![]() |
| Menanggalkan gemerlap panggung popularitas, Maria Eva melangkah menuju keteduhan iman. Umroh bukan sekadar perjalanan, tetapi kepulangan hati menuju ridha Allah SWT (Foto:Dok.Abadi) |
Sidoarjo|masbhnainnews.com
Setelah lama berada di bawah sorotan publik, Maria Eva memilih arah hidup yang lebih sunyi namun sarat makna. Mantan artis yang pernah menghiasi dunia hiburan ini kini meneguhkan perjalanan hijrahnya melalui ibadah umroh, sebuah laku spiritual yang lahir dari perenungan mendalam, bukan sekadar pemenuhan kewajiban ritual.
![]() |
| Ayat demi ayat dibaca, doa demi doa dipanjatkan. Maria Eva dan sangat putri Audrey Nataniela Putri menapaki ibadah dengan iman yang diwariskan (Foto:Dok.Abadi) |
![]() |
| Sentuhan lembut, doa yang dalam. Maria Eva dan Audrey Nataniela Putri dalam momen penuh makna (Foto:Dok.Abadi) |
![]() |
| Kecantikan sejati bersanding dengan akhlak. Audrey Nataniela Putri melangkah di Tanah Suci dengan pesona yang lahir dari ketulusan (Foto:Dok.Abadi) |
Dalam keterangannya, Maria Eva menekankan bahwa hijrah tidak dapat dimaknai secara dangkal. Kamis (25/12/2025)
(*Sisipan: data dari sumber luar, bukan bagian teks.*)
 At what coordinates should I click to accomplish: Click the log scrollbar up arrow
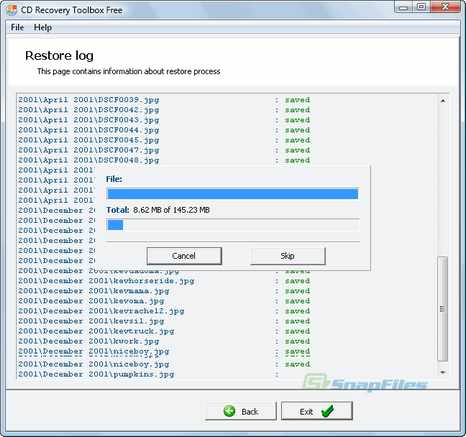pos(443,100)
“Arti kata hijrah itu bukan sekadar perubahan, tetapi harus disertai peningkatan ibadah dan laku spiritual pribadi yang terus bergerak menuju kondisi yang lebih baik dalam segala aspek—baik keyakinan, pikiran, perasaan, maupun akhlak—demi meraih ridha Allah SWT,” ujar Maria Eva.
Ia menambahkan, hijrah merupakan kebutuhan mendasar bagi setiap manusia yang berakal dan memiliki orientasi hidup ke arah kebaikan.
“Menurut saya, hijrah itu wajib bagi setiap manusia yang berakal dan menginginkan kebaikan serta keselamatan di masa depan. Hijrah bukan hanya soal perpindahan fisik, tetapi upaya memperbaiki kualitas keimanan dan amal saleh secara internal,” tuturnya.
Bagi Maria Eva, umroh bukan sekadar perjalanan lintas negara, melainkan perjalanan kembali ke dalam diri.
“Ini bukan tentang seberapa jauh kita melangkah, tetapi tentang pulang—ke hati yang lebih tenang, lebih jujur, dan lebih bersyukur,” ungkapnya.
Keputusan Maria Eva untuk menjauh dari gemerlap popularitas tidaklah mudah. Dunia hiburan menawarkan kenyamanan dan pengakuan, namun ia memilih ketenangan batin dan kedalaman makna hidup. Pilihan tersebut menjadi bukti keberanian dalam menata ulang tujuan hidup.
Selain memperdalam spiritualitas, Maria Eva juga menjalani kehidupan yang lebih bersahabat dengan alam. Ia kini mengelola kebun kopi seluas beberapa hektare di kawasan Kawah Ijen, Bondowoso. Aktivitas ini menjadi bagian dari transformasi hidupnya—hidup sederhana, bekerja dengan kesadaran, serta menjaga keseimbangan antara raga dan jiwa.
Sepulang dari Tanah Suci, kediaman Maria Eva kerap dikunjungi kerabat dan sahabat yang datang bersilaturahmi. Mereka menyampaikan apresiasi atas keteguhan sikap dan konsistensi hijrah yang ia jalani selama ini.
“Perubahannya bukan sekadar tampak dari luar, tetapi benar-benar terasa dalam sikap dan cara pandangnya,” ungkap salah satu sahabat dekatnya.
Kisah hidup Maria Eva kini menjadi refleksi bahwa puncak kebahagiaan tidak selalu berada di panggung popularitas. Dalam kesederhanaan, keteduhan iman, dan kedekatan dengan alam, ia menemukan arti hidup yang lebih utuh dan menenangkan.